INFORMATION SHOWN section start

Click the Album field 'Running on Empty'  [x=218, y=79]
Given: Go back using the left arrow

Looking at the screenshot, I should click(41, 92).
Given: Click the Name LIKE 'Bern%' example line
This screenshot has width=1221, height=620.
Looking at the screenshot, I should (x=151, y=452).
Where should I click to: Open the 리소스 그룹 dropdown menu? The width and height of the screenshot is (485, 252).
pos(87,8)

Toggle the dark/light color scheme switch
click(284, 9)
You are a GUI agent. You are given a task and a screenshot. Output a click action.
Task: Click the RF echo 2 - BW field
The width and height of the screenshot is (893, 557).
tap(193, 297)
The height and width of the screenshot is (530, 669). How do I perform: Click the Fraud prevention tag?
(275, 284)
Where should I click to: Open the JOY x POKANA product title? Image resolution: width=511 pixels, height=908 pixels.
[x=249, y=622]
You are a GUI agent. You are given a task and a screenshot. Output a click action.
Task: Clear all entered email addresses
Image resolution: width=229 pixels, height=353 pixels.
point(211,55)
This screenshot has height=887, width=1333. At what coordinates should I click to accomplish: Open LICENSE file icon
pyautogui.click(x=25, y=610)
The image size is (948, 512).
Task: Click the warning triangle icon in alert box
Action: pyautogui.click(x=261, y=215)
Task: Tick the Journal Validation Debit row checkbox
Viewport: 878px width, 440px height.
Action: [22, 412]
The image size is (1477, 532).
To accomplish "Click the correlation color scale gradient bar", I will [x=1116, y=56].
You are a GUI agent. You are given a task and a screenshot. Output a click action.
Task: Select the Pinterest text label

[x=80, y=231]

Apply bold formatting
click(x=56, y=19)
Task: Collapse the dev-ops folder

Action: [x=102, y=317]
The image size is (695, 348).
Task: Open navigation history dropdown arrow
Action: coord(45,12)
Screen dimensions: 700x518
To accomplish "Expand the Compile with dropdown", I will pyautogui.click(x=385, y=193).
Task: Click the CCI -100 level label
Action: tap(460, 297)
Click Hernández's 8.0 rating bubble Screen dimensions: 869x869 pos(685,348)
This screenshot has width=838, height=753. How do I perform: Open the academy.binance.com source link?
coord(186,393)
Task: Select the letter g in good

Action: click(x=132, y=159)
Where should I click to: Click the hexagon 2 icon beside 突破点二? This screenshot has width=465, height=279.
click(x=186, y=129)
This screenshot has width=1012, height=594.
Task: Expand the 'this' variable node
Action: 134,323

INFORMATION SHOWN section end

Beginning with the line that holds "The image size is (1477, 532).", please return every line through the end of the data, exactly as written.

The image size is (1477, 532).
To accomplish "Click the correlation color scale gradient bar", I will [x=1116, y=56].
You are a GUI agent. You are given a task and a screenshot. Output a click action.
Task: Select the Pinterest text label

[x=80, y=231]

Apply bold formatting
click(x=56, y=19)
Task: Collapse the dev-ops folder

Action: [x=102, y=317]
The image size is (695, 348).
Task: Open navigation history dropdown arrow
Action: coord(45,12)
Screen dimensions: 700x518
To accomplish "Expand the Compile with dropdown", I will pyautogui.click(x=385, y=193).
Task: Click the CCI -100 level label
Action: tap(460, 297)
Click Hernández's 8.0 rating bubble Screen dimensions: 869x869 pos(685,348)
This screenshot has width=838, height=753. How do I perform: Open the academy.binance.com source link?
coord(186,393)
Task: Select the letter g in good

Action: click(x=132, y=159)
Where should I click to: Click the hexagon 2 icon beside 突破点二? This screenshot has width=465, height=279.
click(x=186, y=129)
This screenshot has width=1012, height=594.
Task: Expand the 'this' variable node
Action: 134,323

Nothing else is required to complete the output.